Дальнейшее было подлинным кошмаром. Бежать из Лаймхауса и благополучно возвратиться в лабораторию мне помогли слепое везение (если, конечно, кто-то по некоей странной прихоти посчитает удачей пережить ночь таких ужасов) и беспросветная тьма вкупе с туманом. Само зло, растворенное в ночи, словно черной траурной вуалью сокрыло меня от глаз преследователей. Нарбондо повезло меньше, но принятые им побои едва ли стали карой за свершенное им преступление. Если бы эти люди знали, что им содеяно, они не швырнули бы его в реку еще живым. Скорее, его поколотили просто за то, каков он есть, — как люди бездумно калечат и уничтожают крыс, тараканов или пауков.
В итоге убийство оказалось напрасным. Висельник лежит, разлагаясь на столе. Сегодня же ночью Нарбондо вновь выйдет на промысел: нам позарез нужна сыворотка.
Сент-Ив сделал паузу паузу и влил в себя полбутылки эля. Капитан сидел в своем кресле с окаменевшим лицом, точно парализованный.
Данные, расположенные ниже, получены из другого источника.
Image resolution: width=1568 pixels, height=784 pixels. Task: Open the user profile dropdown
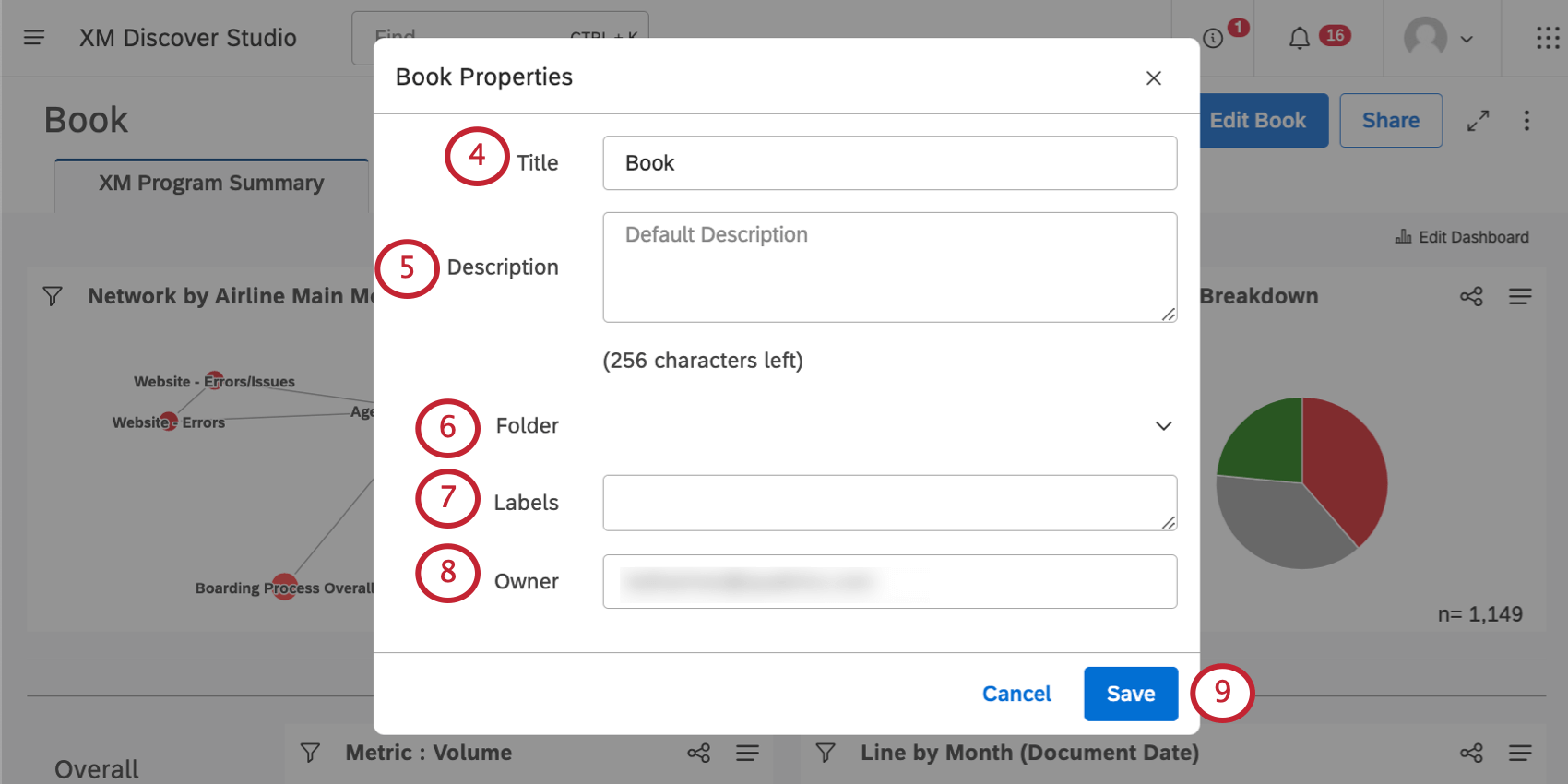click(x=1439, y=39)
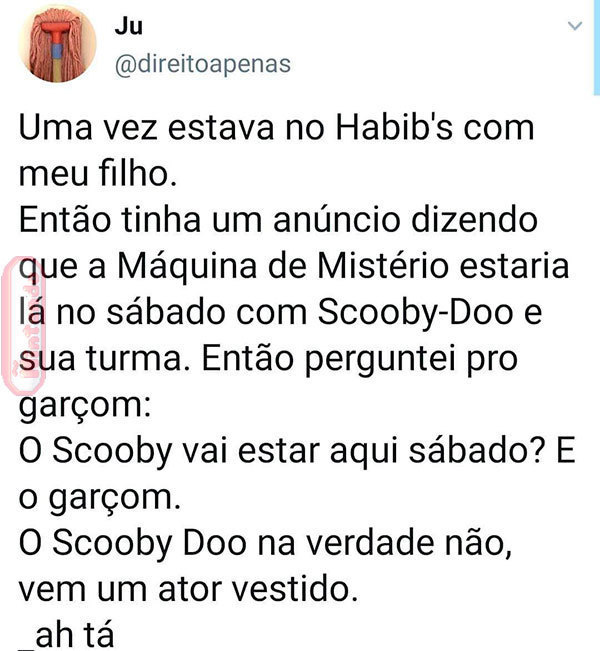
Task: Visit the @direitoapenas handle
Action: point(203,64)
— Оулсби, — поспешил добавить Сент-Ив, переводи взгляд с капитана на Джека, — был не в своем уме. Его поступок невозможно оправдать, но он объясним. То, чего он добился… то, что совершил… можно даже простить, рассуждая наиболее окольным из путей. Стоит лишь вспомнить об отраве, исподволь сочившейся в его душу. Рассказ о ночи в Лаймхаусе звучит искренним — до известной степени. Но записи Оулсби полны недомолвок, это совершенно ясно. Он сам признает это на последующих страницах. И, я бы сказал, то, в чем он признается, будет даже ужаснее, но многое сможет объяснить. Бедняжка Нелл!